A new study suggests that use of non-alcohol antibacterial mouthwash containing cetylpyridinium chloride (CPC) decreases the incidence of preterm birth.

The findings were presented at the Society for Maternal-Fetal Medicine’s (SMFM) annual meeting, The Pregnancy Meeting, in San Francisco, US.

Study author, Marjorie Jeffcoat, D.M.D, says: ‘This research demonstrated that reducing the severity of periodontal disease has a direct correlation with preterm birth.

‘Preterm birth is the major cause of peri-natal mortality and morbidity worldwide and still difficult to predict and prevent.

‘So, when we found that something as simple as mouthwash could change the outcomes, we were very excited.’

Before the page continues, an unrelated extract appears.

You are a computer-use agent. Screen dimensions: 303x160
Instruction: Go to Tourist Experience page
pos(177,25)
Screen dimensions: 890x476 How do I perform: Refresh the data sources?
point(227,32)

The study was funded by the Commonwealth of Pennsylvania and Procter & Gamble.
It was a controlled blind clinical study of pregnant women at 6-20 weeks gestation with periodontal disease who refused dental care and did not have obstetric infections.

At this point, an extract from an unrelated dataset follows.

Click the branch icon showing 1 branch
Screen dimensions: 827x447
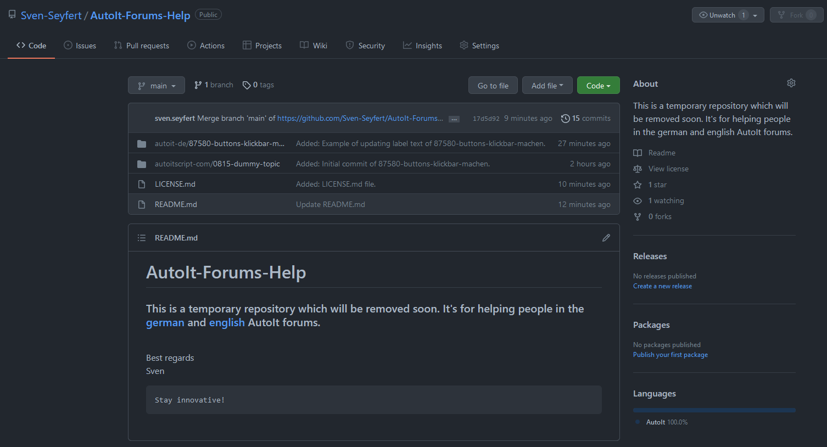[x=198, y=85]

Treatment was assigned to blocks of four subjects based on four strata: prior preterm birth (yes or no), and smoking (yes or no).

Each block assigned three controls and one rinse subject.

Of 204 subjects, 155 served as untreated controls (exposure group), and 49 (non-exposure group) received an antimicrobial CPC non-alcohol mouthwash (Crest Pro-Health, Procter and Gamble, Cincinnati, Ohio).

The primary outcome was spontaneous preterm birth less than 35 weeks. Dental examinations were performed at baseline and prior to delivery.

Gestational age and weight at birth was recorded by abstractors.

Groups were compared using statistical test Analysis of Variance (ANOVA). Dichotomous variables were compared using the chi-square test; logistic regression was used to calculate odds ratios.

There was no significant difference at baseline in smoking, prior preterm birth or alcohol consumption between groups. Maternal age was higher in the rinse group than in the control group. No adverse events were observed. The incidence of preterm birth less than 35 weeks was significantly lower in the subjects using the rinse compared to the controls. Gestational age and birth weight (adjusted for maternal age) were significantly higher in the rinse group.